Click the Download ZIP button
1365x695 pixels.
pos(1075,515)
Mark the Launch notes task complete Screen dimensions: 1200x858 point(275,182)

---+---

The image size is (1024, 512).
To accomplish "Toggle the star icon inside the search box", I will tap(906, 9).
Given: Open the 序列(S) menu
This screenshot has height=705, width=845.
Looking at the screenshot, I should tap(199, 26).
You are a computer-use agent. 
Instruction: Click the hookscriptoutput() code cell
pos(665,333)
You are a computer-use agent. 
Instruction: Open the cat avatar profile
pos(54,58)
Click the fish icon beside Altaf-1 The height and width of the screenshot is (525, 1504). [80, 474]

---+---

*Goal of the exercise*
Look above for the line with "Instruction: Open the cat avatar profile" and the line with "Click the fish". Retype those two lines and every line between them exactly, adding nothing.

*Answer for this exercise*
Instruction: Open the cat avatar profile
pos(54,58)
Click the fish icon beside Altaf-1 The height and width of the screenshot is (525, 1504). [80, 474]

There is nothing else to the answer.